The Haywood farm is experiencing unaccountable power outages, confirming OJ’s belief that aliens are behind it. He and Em are desperate to capture what they call the “Oprah shot”, unambiguous film footage that can put them on a big tv programme and generate serious money. With the help of Angel, a worker at the local hardware store, they set up security cameras and aim them up at the skies. They contact maverick film director Antlers Holst to ask if he can help film the aliens.

Meanwhile they come into contact with Ricky “Jupe” Park, a Chinese-American former child actor who was the star of Gordy’s House. We learn that the programme got decommissioned during its second series after the lead actor – a chimpanzee – attacked and killed some of the cast. Jupe is now running a rodeo down the road called Jupiter’s Claim, and in his back room he has a shrine to his former career. Some Dutch tourists once paid him good money to spend the night there.

Nope is the sort of film that I often hate – very self-reflective, references to other films that normal people haven’t seen, and often wilfully opaque. It almost dares you to guess what it’s about. And yet, it is carried out with such a sense of fun, that I just went with it. The acting and cinematography are superb of course, but there was something more than this. Maybe it was the winked acknowledgement that although this is a pile of horseshit, everyone involved is fully aware of this.

I’m still trying to decide how relevant and/or interesting it is that Nope adopts 2 of the genres most favoured by Cold War cinema – Westerns and UFO movies. As described in Peter Biskind’s superb book Seeing is Believing: How Hollywood Taught Us to Stop Worrying and Love the Fifties, both genres could set up a clear Us and Them dynamic between Cowboys and Indians, Earth people and aliens, against which a proxy war between the USA and USSR was fought out on screen.

And yet this analogy doesn’t exactly work for Nope. There are no Indians to provide an enemy/misunderstood Other (delete according to how progressive your Western is), and the “Us” on offer is much more multi-cultural than is visible in most Westerns (most, but not all. One exception to the White Western was Sidney Poitier’s Buck and the Preacher, a poster for which appears in the background of several of Nope’s scenes).

The UFO part of the film does set up an unknown “Other” in contrast to the main characters. According to the usual template, this Other can be benign or threatening, but its role is to unite “Us” (also the title of director Jordan Peele’s previous film) against an outside “Them”. But who are the “Us” in Nope? What unites 2 Black animal wranglers, a Chinese-American former child star, a Latino security technician and a crazy film director? And who is excluded from this group?

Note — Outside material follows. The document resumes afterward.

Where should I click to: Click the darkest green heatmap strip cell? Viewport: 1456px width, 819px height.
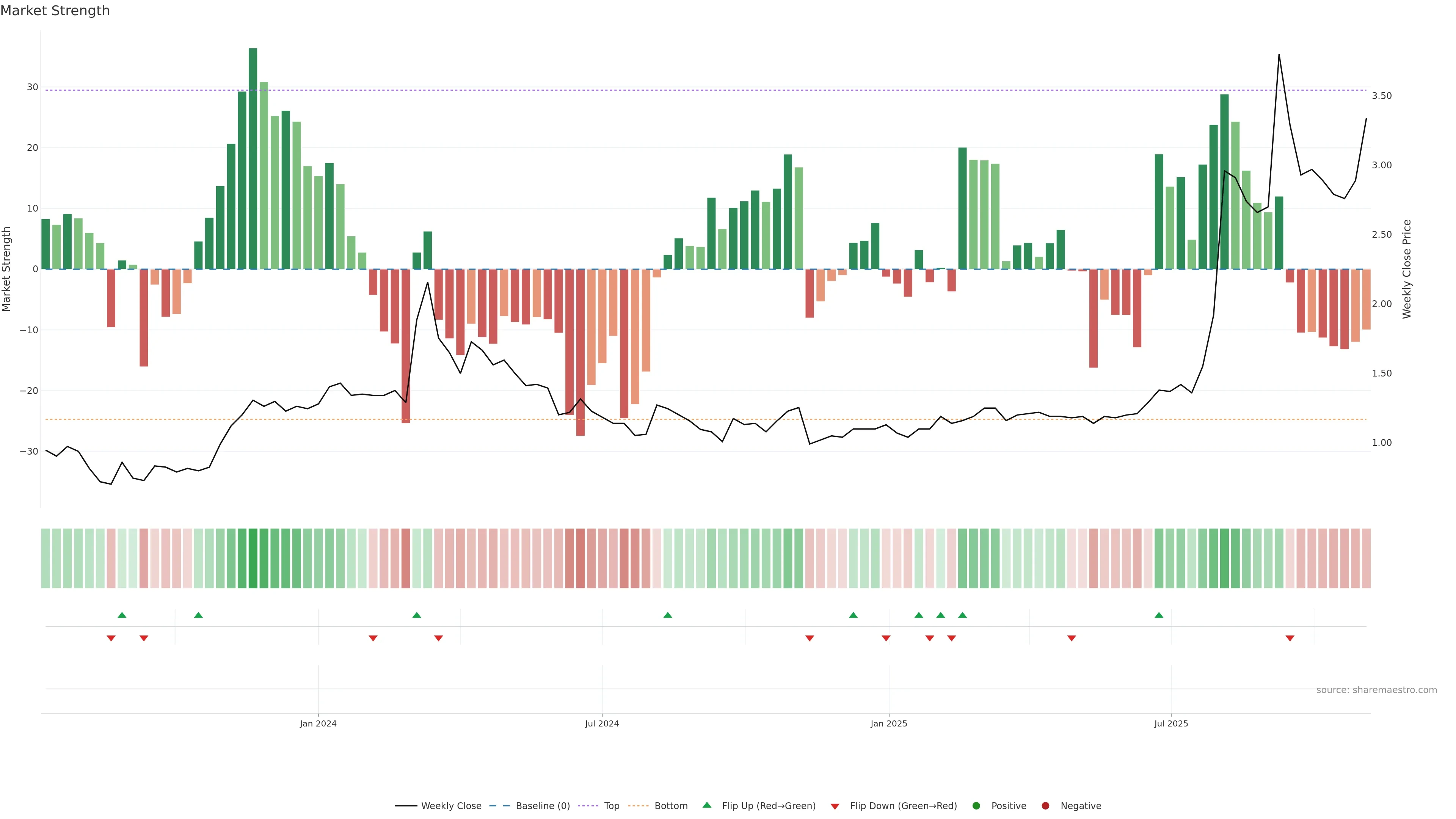click(x=253, y=559)
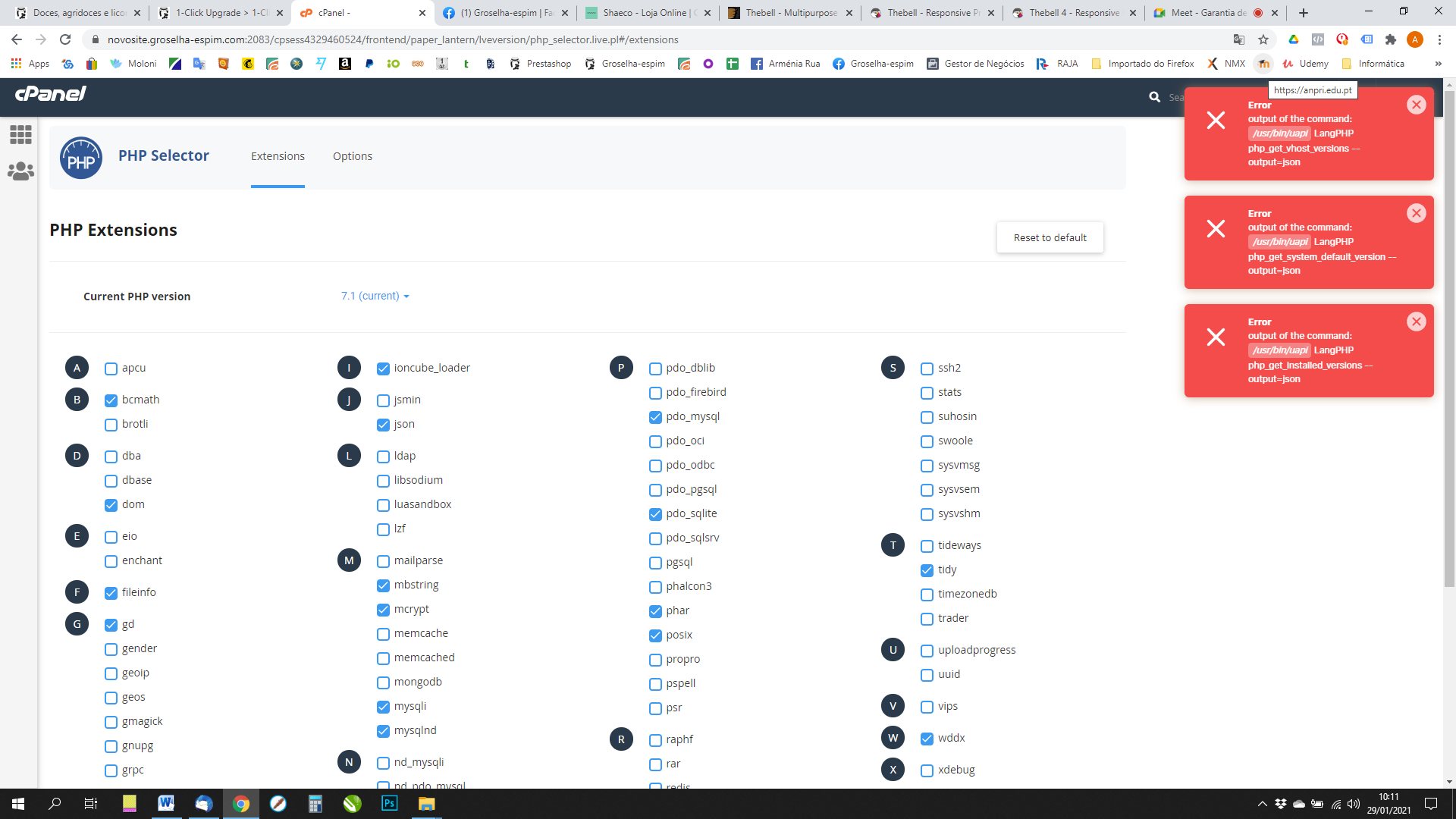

To be honest, I think the worst reaction to Nope is to overthink things. The critics who have had the most problems with Nope are those who have tried too hard to find some great metaphor. Does the UFO represent the irresistible lure of the search for stardom? Or maybe the breakdown of race relations in the modern USA? (this comparison is obligatory in all Jordan Peele films). Does the maltreatment of chimps, horses and extraterrestrials show the inhumanity of man?

After considerable thought, I’m not really sure what it’s all “supposed” to mean, nor that this really matters. Can’t we just sit back and enjoy the film? Nope is a very enjoyable, good looking and well-acted film if you stop thinking too hard. It is also very funny. And yes, I realise that I’ve now contradicted myself by searching for an inner truth and coming to the conclusion that it’s just a bloody film. But sometimes that just the path you have to take.